Генэ собрал свои фотографические принадлежности. Инихов подхватил завернутую в платок Можайского голову. Полицейские надзиратели выдвинулись вперед. Можайский же с жандармским офицером, подняв с рельса не сопротивлявшегося Алексея Венедиктовича, продолжавшего прикладываться к фляжке, взяли его под руки и повели между собой.

Темнело стремительно. Если только что, буквально минуты назад, стояли густые сумерки, то теперь лес по краям насыпи слился в сплошную черную тень. Со стороны Лужских высот на этом фоне все еще выделялось светлое пятно, похожее на вход в освещенный угасающим светом туннель, но в сторону Симоново не было видно ничего. Лишь плотный, спрессованный снег, полностью укрывший шпалы, выделялся из темноты на несколько метров вперед подобием путеводной нити.

Идя так, можно было легко пройти мимо того места, где было оставлено обезглавленное тело.

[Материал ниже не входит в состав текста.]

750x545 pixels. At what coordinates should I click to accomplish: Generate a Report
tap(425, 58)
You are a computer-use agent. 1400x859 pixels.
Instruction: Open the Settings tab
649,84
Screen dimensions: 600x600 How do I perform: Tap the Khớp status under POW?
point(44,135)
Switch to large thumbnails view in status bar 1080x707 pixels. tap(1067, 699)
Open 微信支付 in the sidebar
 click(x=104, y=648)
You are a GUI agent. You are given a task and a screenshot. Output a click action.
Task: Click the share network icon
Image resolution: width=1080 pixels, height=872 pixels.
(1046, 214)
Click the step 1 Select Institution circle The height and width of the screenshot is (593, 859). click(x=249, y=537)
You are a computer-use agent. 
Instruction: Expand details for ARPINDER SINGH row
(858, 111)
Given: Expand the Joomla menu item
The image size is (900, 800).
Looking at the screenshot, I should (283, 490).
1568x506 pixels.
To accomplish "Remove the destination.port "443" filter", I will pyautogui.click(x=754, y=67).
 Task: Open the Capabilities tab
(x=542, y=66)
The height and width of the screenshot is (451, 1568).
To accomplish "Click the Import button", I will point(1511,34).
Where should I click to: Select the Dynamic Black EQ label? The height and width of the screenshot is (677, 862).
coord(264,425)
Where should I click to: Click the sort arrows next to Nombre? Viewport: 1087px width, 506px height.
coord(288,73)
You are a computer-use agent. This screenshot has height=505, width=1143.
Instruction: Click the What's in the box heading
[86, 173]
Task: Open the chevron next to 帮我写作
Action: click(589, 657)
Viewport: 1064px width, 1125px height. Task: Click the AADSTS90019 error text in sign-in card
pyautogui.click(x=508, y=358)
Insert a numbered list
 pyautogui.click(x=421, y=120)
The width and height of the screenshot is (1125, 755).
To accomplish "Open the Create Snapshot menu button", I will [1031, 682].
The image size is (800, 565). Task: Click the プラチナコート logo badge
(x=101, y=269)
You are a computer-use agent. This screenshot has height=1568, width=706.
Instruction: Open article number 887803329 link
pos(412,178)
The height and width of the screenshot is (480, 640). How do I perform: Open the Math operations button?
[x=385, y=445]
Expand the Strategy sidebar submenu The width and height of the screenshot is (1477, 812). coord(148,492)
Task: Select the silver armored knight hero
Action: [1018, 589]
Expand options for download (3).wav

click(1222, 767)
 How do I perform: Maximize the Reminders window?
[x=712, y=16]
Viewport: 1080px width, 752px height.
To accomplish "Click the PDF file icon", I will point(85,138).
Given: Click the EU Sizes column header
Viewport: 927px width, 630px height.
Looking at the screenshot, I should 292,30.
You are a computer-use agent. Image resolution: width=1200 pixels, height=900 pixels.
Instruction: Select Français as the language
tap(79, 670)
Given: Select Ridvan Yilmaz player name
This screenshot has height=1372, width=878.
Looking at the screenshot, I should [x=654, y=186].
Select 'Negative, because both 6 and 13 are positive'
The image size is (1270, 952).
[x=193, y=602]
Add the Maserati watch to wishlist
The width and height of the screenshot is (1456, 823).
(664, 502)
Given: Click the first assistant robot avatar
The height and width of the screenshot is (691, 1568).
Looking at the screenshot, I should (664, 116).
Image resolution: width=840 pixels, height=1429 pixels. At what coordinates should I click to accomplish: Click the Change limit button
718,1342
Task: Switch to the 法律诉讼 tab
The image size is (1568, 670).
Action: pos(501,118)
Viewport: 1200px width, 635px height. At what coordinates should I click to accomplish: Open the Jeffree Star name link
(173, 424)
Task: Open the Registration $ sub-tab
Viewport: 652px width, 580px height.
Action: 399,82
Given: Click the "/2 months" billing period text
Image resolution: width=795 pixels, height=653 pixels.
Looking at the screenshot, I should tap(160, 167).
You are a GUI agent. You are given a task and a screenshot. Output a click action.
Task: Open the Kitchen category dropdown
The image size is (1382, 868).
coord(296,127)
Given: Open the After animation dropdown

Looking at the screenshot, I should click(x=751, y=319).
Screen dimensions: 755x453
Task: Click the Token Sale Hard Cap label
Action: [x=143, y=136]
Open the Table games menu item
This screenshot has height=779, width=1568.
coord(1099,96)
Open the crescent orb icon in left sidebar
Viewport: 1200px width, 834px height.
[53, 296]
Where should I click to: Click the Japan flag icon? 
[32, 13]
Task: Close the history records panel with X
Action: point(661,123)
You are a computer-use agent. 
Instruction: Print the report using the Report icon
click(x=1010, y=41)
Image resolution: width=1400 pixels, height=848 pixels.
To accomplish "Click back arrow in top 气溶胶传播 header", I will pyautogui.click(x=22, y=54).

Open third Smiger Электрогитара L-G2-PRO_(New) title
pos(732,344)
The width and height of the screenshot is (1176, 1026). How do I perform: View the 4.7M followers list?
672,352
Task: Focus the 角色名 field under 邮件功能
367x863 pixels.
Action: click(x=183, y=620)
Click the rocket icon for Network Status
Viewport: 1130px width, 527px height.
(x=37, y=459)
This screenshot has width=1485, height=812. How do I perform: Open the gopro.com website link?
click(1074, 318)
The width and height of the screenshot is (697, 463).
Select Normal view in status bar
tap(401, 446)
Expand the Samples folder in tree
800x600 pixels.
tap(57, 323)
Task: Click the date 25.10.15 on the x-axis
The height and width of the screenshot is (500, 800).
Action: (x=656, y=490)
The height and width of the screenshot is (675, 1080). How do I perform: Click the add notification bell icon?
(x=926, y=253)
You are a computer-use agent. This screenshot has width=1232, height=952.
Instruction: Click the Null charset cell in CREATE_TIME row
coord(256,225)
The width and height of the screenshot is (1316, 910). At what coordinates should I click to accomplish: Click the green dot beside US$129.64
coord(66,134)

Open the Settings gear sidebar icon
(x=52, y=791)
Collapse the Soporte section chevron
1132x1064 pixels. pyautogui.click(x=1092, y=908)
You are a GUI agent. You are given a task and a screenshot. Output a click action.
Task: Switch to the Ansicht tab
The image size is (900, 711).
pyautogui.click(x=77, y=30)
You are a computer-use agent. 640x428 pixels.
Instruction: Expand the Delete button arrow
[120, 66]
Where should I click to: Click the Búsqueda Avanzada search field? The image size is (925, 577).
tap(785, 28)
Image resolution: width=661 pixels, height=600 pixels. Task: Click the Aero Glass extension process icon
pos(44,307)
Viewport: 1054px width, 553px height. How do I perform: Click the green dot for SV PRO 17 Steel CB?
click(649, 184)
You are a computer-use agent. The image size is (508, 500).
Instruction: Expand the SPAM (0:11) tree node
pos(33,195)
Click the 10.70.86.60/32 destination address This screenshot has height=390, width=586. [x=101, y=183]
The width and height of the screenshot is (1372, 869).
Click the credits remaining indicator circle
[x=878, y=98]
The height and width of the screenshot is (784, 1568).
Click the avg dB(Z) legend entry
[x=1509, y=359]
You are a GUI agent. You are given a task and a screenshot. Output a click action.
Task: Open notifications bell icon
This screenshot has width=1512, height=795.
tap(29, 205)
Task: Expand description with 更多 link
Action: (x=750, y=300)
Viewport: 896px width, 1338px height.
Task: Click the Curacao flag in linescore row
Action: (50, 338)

Поэтому шли не спеша, то и дело останавливаясь и вглядываясь вниз.

— Да где же эти бездельники?

Жандармский офицер помянул недобрым словом своих подчиненных и вдруг, при очередной остановке, воскликнул:

— Да вот же!

Кого или что он имел в виду — солдат или труп, — осталось загадкой: внезапно в темноте загорелись огни, послышались голоса, а под насыпью обнаружились обнаженное тело и тюк гимназической формы.

— Эй, вы, сюда!

С фонарями в руках, на крик подоспели жандармы и несколько крестьян, тащивших какой-то ящик, при ближайшем рассмотрении оказавшийся новеньким, едва-едва струганным и сколоченным гробом. Изнутри он был выстлан толстой дерюгой, о назначении которой нетрудно было догадаться: не дать оказавшимся в тепле останкам потечь через щели наспех и плохо друг к другу пригнанных досок.

Тело вытащили на насыпь и положили в гроб. В него же Инихов опустил по-прежнему завернутую в платок Можайского голову, а кто-то бросил рядом и гимназическую форму. После чего сквозь отверстия в одном из торцов пропустили веревку. Приладили крышку, посадив ее на пару гвоздей. Перекрестились. Отпущенные восвояси крестьяне поспешили скрыться в темноте, исчезнув в ней даже не быстро, а попросту внезапно. Два полицейских надзирателя «впряглись» в веревку и волоком потащили гроб по слежавшемуся снегу. Жандармские чины фонарями освещали им путь. Жандармский офицер, Инихов, Можайский, Алексей Венедиктович — уже требовавший более твердой поддержки со стороны, но на ногах все еще державшийся — и Генэ, ловко пристроивший аппарат и треногу «верхом» на гробу, шли следом: молча, обдавая друг друга папиросным дымом и словно перемигиваясь в темноте то разгоравшимися, то угасавшими угольками.